• REQUIRED WORK: Every line holding "size" should be copied from the records below.

• Collected data:

*****

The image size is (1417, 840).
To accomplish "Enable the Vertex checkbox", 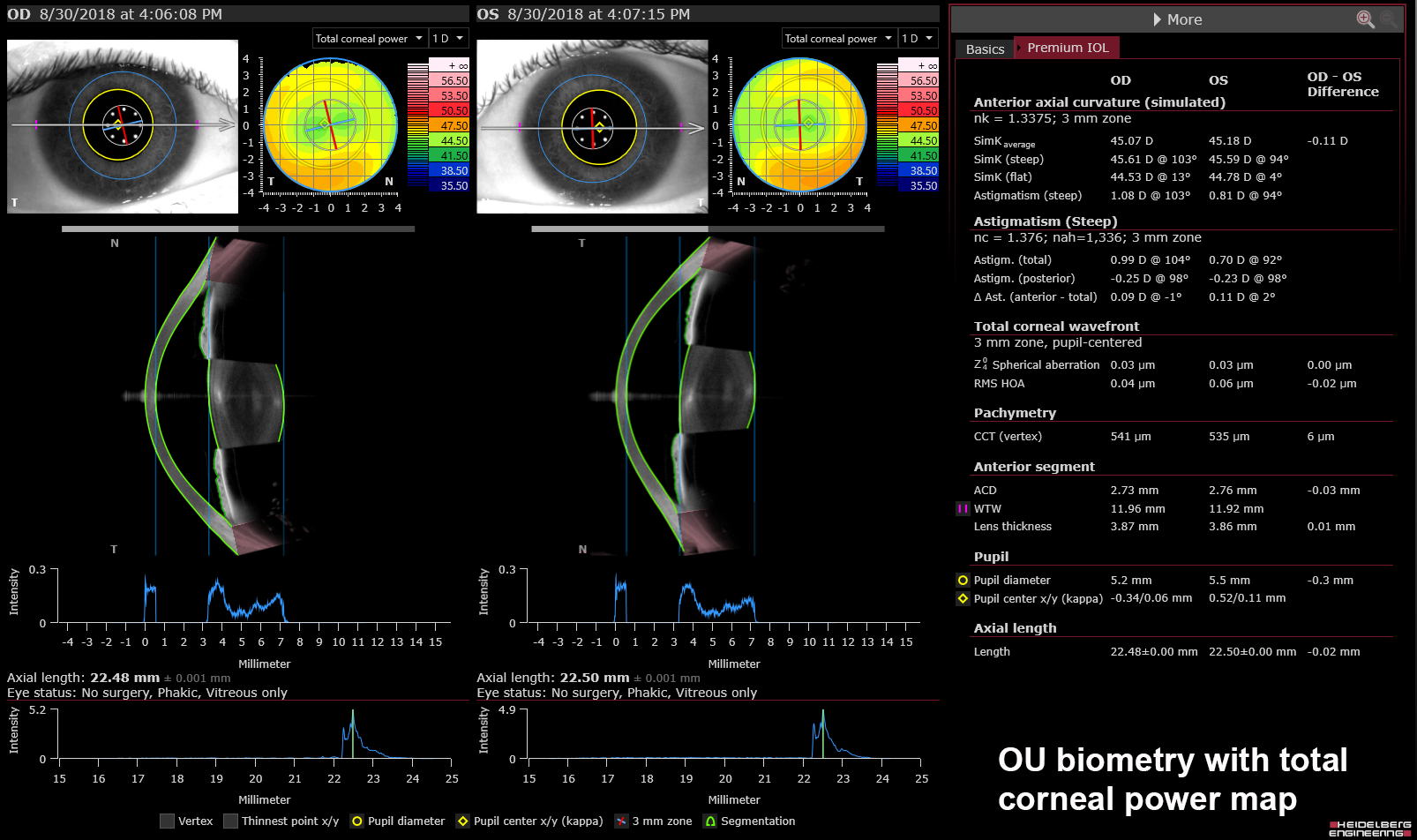I will tap(167, 821).
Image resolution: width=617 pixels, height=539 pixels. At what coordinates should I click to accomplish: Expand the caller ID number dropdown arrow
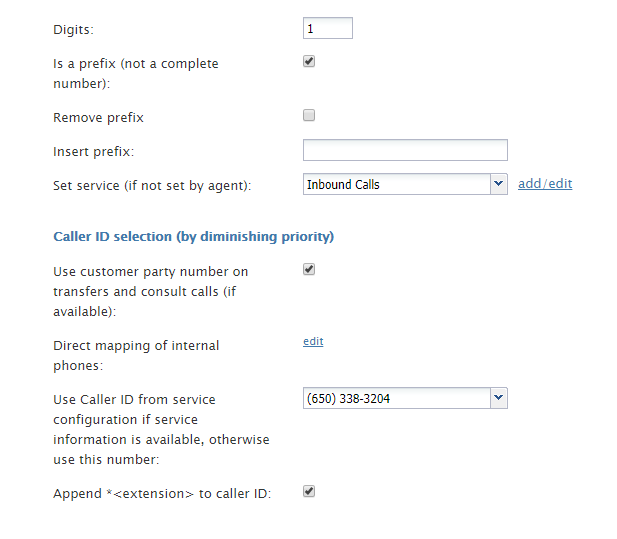[x=499, y=398]
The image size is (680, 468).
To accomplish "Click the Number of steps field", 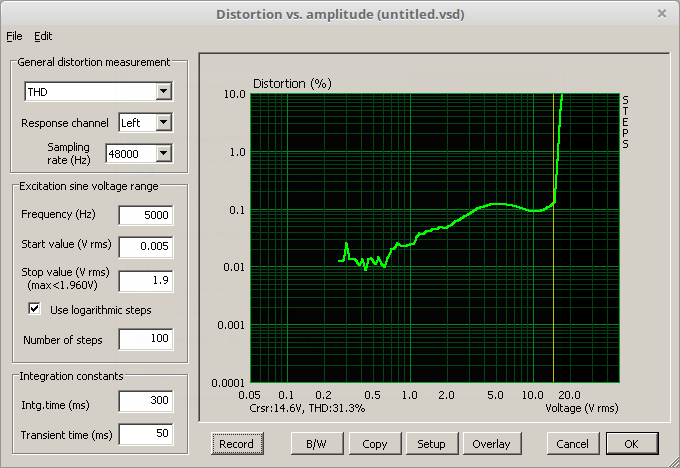I will 145,340.
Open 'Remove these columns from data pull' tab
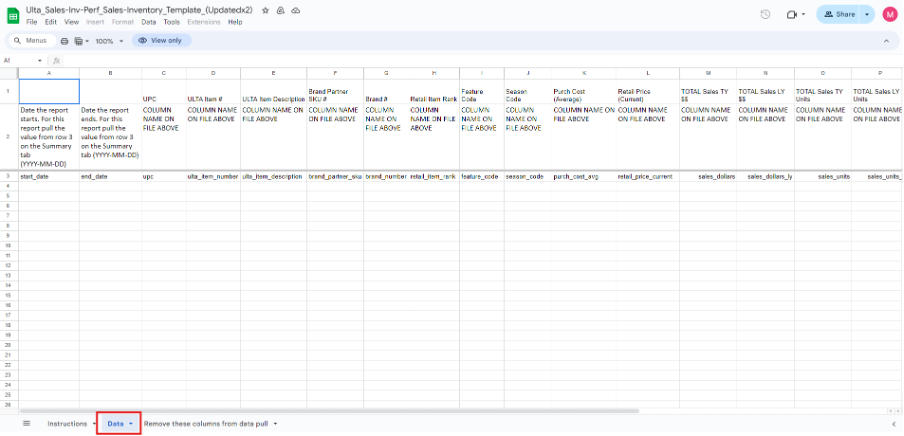 [x=206, y=424]
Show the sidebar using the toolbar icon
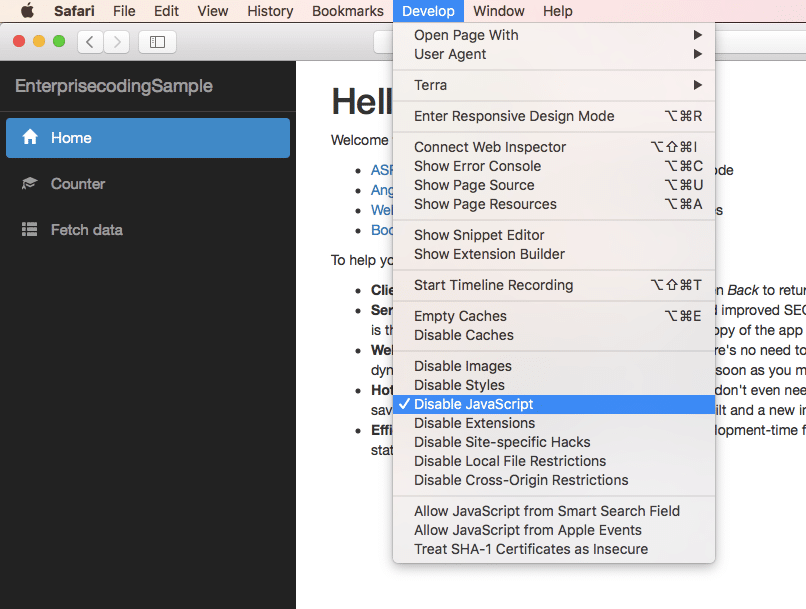This screenshot has width=806, height=609. [x=157, y=42]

*****

• WRITTEN ANSWER:
The image size is (1417, 840).
The image size is (680, 468).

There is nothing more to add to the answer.